Две зимы и три лета - Абрамов Федор Александрович 19 стр.


Потому что одно дело, когда в тебя щепа за тридцать верст летит, а другое дело, когда тебя наповал рубят.

Нынешняя радиоперекличка была назначена на семь часов вечера, и Анфиса побелела, когда, вбежав в контору и чиркнув спичкой, взглянула на часы: было двадцать минут восьмого. Задержалась она на скотном дворе из-за молодой коровенки, у которой был неправильный отел. Но разве скажешь об этом секретарю?

Зажигать лампу некогда, уши и в темноте слышат – Анфиса на ощупь подошла к телефону, взяла трубку.

Подрезов только еще входил в раж.

– Что? Что? – кричал он. – Двое мужчин? Когда?

– Думаю, ноября пятнадцатого-двадцатого.

По неторопкому, шепелявому голосу Анфиса признала в ответчике своего соседа – председателя колхоза «Октябрь».

– А почему не сейчас? – спросил Подрезов.

– Да их еще дома нету. Из армии едут.

Раздался дружный смех. Молодец Мерзлый! Посадил секретаря в лужу. Не все нашему брату шишки получать.

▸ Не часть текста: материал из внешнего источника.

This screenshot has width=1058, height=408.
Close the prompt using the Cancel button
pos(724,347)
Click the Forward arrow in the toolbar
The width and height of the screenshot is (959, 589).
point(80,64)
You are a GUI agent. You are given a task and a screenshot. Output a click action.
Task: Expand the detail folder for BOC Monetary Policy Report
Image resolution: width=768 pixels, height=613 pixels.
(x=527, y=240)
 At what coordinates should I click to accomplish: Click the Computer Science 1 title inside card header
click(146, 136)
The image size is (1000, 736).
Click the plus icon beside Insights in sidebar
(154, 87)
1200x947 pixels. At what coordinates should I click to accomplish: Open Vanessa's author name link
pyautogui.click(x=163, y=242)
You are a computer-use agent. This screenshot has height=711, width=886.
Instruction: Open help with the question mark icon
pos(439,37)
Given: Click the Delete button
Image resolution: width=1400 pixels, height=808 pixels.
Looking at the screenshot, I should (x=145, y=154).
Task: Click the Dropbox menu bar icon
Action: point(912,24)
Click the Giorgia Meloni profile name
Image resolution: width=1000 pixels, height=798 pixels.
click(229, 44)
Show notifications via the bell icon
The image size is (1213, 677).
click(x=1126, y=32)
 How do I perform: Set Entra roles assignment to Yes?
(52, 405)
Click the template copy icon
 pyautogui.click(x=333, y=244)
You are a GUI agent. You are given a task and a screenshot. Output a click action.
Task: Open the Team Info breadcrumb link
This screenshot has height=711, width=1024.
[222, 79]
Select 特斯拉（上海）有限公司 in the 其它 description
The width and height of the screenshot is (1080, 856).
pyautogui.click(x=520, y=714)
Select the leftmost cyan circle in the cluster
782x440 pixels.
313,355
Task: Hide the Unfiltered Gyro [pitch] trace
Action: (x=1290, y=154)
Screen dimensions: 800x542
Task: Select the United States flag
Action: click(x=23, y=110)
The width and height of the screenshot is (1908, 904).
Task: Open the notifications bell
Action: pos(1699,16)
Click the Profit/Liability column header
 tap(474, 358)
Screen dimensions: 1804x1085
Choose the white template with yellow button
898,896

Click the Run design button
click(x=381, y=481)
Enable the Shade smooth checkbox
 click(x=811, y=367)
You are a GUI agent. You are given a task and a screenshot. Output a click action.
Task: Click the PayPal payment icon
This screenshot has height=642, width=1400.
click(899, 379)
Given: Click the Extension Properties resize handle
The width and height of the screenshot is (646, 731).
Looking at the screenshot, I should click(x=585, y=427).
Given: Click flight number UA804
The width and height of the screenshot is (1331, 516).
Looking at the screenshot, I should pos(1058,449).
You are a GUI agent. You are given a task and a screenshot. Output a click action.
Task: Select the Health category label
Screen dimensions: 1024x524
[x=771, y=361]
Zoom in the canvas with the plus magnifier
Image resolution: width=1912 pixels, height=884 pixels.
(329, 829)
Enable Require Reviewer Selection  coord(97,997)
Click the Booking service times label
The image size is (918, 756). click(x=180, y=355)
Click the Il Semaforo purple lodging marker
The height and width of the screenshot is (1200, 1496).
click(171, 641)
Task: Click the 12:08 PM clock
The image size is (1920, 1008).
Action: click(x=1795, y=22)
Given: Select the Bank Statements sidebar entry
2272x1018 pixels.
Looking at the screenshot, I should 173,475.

Подрезов тоже рассмеялся – всех покрыл своим басом, – а потом сказал:

– А я и не знал, что ты артист, Мерзлый. А ну-ка, возьми себе на заметку: двадцать пятого октября на бюро райкома. Посмотрим, посмотрим, какие у тебя артистические данные.

– Евдоким Поликарпович, да я, ей-богу, серьезно. Едут. Письма от обоих есть.

– И я серьезно. Записал? Ну вот, готовься к смотру.

Анфиса закусила губу: ее черед. Нет, Подрезов перемахнул сразу через пять колхозов. На Сидорова-старика навалился.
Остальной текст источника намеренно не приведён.